Конечно же, наделенный природным умом, Александр разгадывал несложную интригу Аракчеева, видел его игру. «Что теперь будет, – предвидел; хотя по давнему опыту мог знать, что ничего не будет, но при каждой ссоре боялся, что Аракчеев уйдет от него, – и он пропал».
Многое их связывало… И то, что в день восшествия на престол император Павел в Зимнем дворце, рядом с комнатой, где умирала Екатерина, соединил руки Александра и Аракчеева, сказав: «Будьте вечными друзьями». И убийство Павла, в котором Александр чувствовал свою косвенную вину, лишь укрепило это рукопожатие, ибо тем ревностнее хотелось Александру выполнить хоть это завещание отца, стиль правления которого в целом был ему чужд…
И «рубашечку» вспоминают Александр и Аракчеев на страницах романа Д. С. Мережковского: однажды прискакавший из Гатчины под проливным дождем на фельдъегерской тележке Аракчеев должен был переменить белье, Александр дал ему свою рубашку, и тот завещал себя в ней похоронить.
Неужто не видел Александр банальности Аракчеева, негосударственности его, противоречившей той политике реформ, которую собирался с первых лет царствования проводить государь? Что-то видел, что-то представлялось ему, возможно, в искаженном свете, как те же военные аракчеевские поселения, которые тот ему демонстрировал. Д. С. Мережковский необычайно красочно описывает своего рода экскурсию государя по такому поселению. К слову сказать, писатель точно подметил и тот факт, что дезинформирован и дезориентирован относительно этих поселений был не один Александр, но и такой его соратник по реформам, как Сперанский, сочинивший даже книгу «О выгодах и пользах военных поселений», и такой умница, как Карамзин, полагавший, что «оные суть одно из важнейших учреждений нынешнего славного для России царствования».

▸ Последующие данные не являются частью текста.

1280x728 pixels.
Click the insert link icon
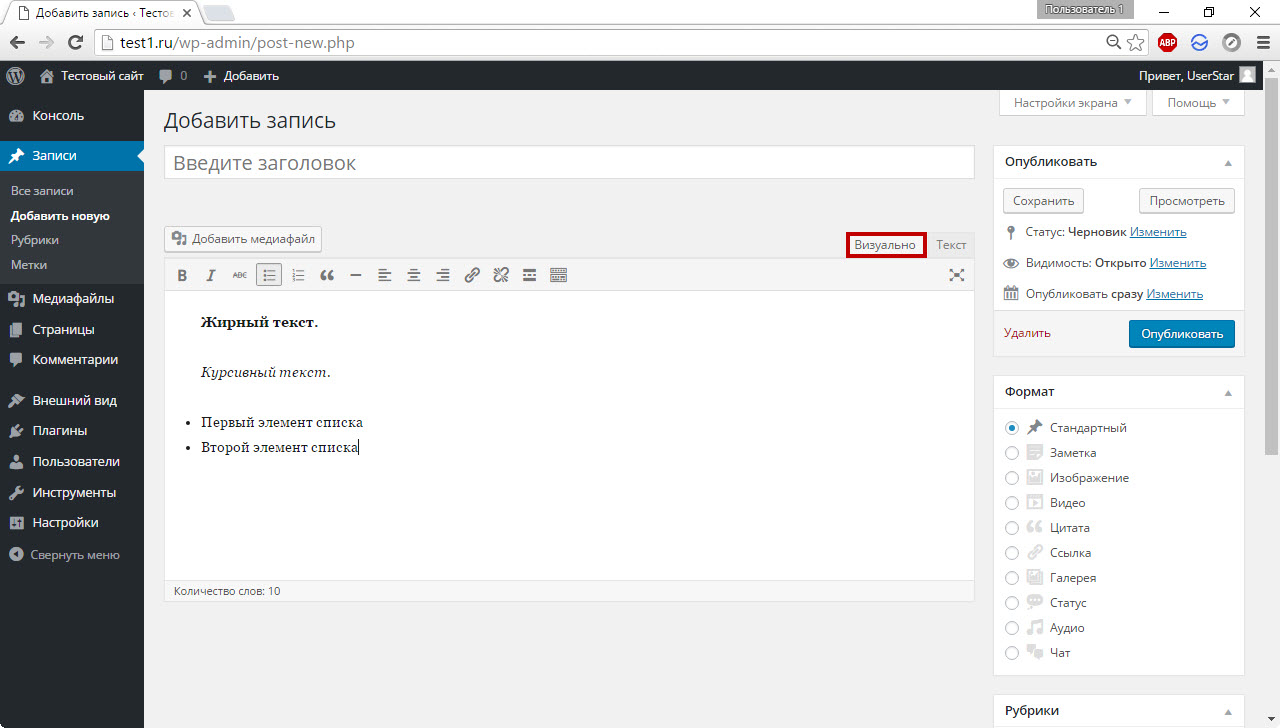click(x=472, y=276)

Сохранили восторженные воспоминания от посещения поселений и многие гости России из иностранных держав. Верил и их словам и мнениям, и своим глазам государь. А жалобы на Аракчеева относил к проявлениям обычной человеческой неблагодарности к благодетелям…

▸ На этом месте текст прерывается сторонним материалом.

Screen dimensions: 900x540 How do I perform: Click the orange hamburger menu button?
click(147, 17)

Что же видел действительно во время посещения поселений император? Отличные дороги, от которых ключи хранились у сторожа, а рядом проходили грязные и ухабистые, непролазные истинные российские дороги. Но их-то Александру не показывали! Видел одинаковые, но чистые и аккуратные домики с палисадниками. Видел чистых, одинаково подстриженных мужиков, расписанных по ротам, одетых в мундиры, в которых, под бой барабанов, выходят они пахать. Видел детей, обмундированных с шестилетнего возраста, и читал донесения Аракчеева о том, как это детям нравится. Заглядывал в дома крестьянские – в них чисто и единообразно – одинаковая мебель, занавески, расположение комнат. Читал правила и циркуляры – когда открывать форточки, кормить младенцев, мести комнаты, топить печи. Узнавал о нововведении Аракчеева: совершать браки не по любви, а по жребию. Понравилось государю и питание крестьян: жареные поросята, жирные щи и каша.
Не знал он, правда, что поросенка носят из избы в избу по ходу продвижения императора со свитой (один из придворных, оставивших о сём мемуар, подшутил, заподозрив спектакль, отрезал ухо поросёнку, потом и встречал одноухого в других избах). Видел государь прекрасные больницы и не видел при этом, как мрут вокруг крестьяне от всевозможных болезней. Видел пол паркетный, но не знал, что, боясь его испортить, больные прыгают с постелей прямо в окна. Видел, как мужики мостят аллеи, но не видел, как в это время на поле рожь осыпается. Видел печные заслонки с амурами, но не знал, что топить те печи нечем. Видел, что кабаки закрыты, но не знал, что всё ровно все пьют по-черному, а кто не пьет – сходит с ума.
«Спаси, государь, крещеный народ от Аракчеева!» – мысленно кричали крестьяне. Однако государь их не слышал. Или не хотел слышать. Ему так хотелось увидеть зримое, наглядное воплощение задуманных им в юности реформ, цель которых – сделать людей счастливыми. Аракчеев предложил ему сказку, блеф, миф. И Александр поверил. Ибо очень хотел поверить в правильность своей государственной политики.
А то, как производится столь понравившаяся ему одинаковость, равные условия жизни для каждого представителя народа, он не знал. Не знал, что солдаты сносят целые селения, разрушают церкви, срывают кладбища, стаскивают с могил воющих старух…
Полноте, ту ли эпоху описывает Д. С. Мережковский? Того ли царя – реформатора, свободолюбца?
Противоречива и неподвластна логическому раскладу наша история. Мы чаще всего ограничиваемся полуправдой. А правда каждый раз оказывается неожиданной и непривычной.